DIRECTIONS FOR THIS TASK: Only the lines of the data holding the string "page" need to be returned.

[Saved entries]
········

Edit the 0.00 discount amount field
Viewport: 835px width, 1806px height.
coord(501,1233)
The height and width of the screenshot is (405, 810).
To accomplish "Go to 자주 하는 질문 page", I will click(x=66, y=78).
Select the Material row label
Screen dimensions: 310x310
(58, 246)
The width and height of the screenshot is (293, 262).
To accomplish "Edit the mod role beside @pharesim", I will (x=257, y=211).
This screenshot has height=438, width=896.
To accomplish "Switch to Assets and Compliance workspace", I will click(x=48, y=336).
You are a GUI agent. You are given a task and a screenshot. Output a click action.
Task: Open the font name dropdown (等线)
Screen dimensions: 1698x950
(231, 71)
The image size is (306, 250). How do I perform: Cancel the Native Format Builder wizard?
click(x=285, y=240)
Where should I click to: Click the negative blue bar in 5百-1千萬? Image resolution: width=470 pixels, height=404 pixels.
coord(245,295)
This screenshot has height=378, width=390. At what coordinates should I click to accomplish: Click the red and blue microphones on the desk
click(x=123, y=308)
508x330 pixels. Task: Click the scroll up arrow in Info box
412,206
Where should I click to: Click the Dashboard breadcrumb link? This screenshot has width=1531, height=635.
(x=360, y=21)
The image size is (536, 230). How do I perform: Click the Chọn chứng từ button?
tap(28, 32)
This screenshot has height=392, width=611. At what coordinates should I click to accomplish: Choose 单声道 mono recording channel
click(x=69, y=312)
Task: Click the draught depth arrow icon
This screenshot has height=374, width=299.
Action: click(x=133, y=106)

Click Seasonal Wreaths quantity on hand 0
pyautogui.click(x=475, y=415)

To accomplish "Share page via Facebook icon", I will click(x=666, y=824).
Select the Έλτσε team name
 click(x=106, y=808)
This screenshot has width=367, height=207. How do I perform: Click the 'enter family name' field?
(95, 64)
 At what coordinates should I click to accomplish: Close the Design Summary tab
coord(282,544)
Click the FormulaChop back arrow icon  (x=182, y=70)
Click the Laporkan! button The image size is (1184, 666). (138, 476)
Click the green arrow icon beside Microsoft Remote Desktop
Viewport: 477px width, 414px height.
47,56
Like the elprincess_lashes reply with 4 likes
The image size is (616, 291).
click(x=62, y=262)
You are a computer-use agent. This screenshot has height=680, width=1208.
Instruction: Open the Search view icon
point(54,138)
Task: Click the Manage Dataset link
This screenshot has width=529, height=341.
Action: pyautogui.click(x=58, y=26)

········

YOUR SOLUTION:
To accomplish "Go to 자주 하는 질문 page", I will click(x=66, y=78).
To accomplish "Share page via Facebook icon", I will click(x=666, y=824).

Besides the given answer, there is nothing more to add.